Beginning Dec. 3, residents are invited to explore a different topic each day related to aging and driving, with their family, friends and professionals in their community:

    • Monday, Dec. 3: Identifying Changes That Can Affect Driving
    • Tuesday, Dec. 4: Family Conversations
    • Wednesday, Dec. 5: Screening and Evaluations with an Occupational Therapist
    • Thursday, Dec. 6: Equipment That Can Empower Drivers
    • Friday, Dec. 7: Taking Changes in Stride

Johnson recommends that older drivers, families and friends begin the discussion by visiting the state’s Safe Drivers Smart Options: Keys to Lifelong Mobility website at www.michigan.gov/agingdriver.

The Safe Drivers Smart Options website is a statewide response to the need for information on this important and challenging subject.
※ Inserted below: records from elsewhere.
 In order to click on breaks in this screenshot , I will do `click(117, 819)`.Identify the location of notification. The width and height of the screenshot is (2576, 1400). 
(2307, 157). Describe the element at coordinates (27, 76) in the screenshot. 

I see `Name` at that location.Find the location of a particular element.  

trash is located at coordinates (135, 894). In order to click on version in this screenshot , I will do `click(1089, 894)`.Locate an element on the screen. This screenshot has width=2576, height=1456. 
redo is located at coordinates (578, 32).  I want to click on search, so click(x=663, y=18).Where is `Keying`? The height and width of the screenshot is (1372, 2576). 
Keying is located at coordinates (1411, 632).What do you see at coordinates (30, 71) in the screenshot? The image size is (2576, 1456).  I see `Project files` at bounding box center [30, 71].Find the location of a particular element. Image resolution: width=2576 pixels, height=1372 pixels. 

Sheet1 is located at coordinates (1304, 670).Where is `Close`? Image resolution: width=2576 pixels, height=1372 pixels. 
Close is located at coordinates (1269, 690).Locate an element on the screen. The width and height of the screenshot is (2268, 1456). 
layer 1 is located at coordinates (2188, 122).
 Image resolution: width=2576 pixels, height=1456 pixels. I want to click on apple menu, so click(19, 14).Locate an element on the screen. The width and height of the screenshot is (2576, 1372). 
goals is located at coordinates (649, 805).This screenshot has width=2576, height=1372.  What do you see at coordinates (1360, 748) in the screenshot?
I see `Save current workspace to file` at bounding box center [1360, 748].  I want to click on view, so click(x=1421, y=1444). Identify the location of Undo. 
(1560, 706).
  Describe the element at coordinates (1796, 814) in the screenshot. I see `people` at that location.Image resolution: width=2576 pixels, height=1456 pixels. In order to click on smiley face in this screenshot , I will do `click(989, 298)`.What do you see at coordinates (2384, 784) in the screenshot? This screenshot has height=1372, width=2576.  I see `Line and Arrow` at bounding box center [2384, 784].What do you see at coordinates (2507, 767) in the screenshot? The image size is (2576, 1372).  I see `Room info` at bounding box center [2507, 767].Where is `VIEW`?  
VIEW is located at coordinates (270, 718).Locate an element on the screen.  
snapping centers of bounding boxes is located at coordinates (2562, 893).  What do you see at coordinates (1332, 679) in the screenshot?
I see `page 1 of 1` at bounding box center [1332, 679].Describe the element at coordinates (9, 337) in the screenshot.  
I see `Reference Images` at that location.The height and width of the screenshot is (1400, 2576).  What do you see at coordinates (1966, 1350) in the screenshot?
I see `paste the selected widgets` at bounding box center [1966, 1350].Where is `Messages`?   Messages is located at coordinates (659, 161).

It was developed through a collaboration of public and private agencies as a much-needed strategy to promote safety and mobility for Michigan’s aging adults.

Recognized for excellence by the American Association of Motor Vehicle Administrators, the website provides accessible information and resources for drivers, their families and the professionals who work with them. Among the website’s many resources are:

  • Older driver self-assessment driving tools and videos
  • Links to driver refresher courses and other community supports for older drivers
  • Information about how medications and health problems may affect driving and lists of resources available to drivers once they stop driving
  • Strategies for initiating conversations about when and how to transition to a non-driving lifestyle
  • Procedures for referring an unsafe driver for a driver reexamination
  • Information about the aspects of aging and how best to interact with older residents for audiences such as law enforcement, healthcare and other professionals

“Michigan has great information and resources available for older drivers and their families through the Safe Drivers Smart Options website,’ Johnson said. “Just knowing there is help available can make the daunting task of tackling this issue that much easier.”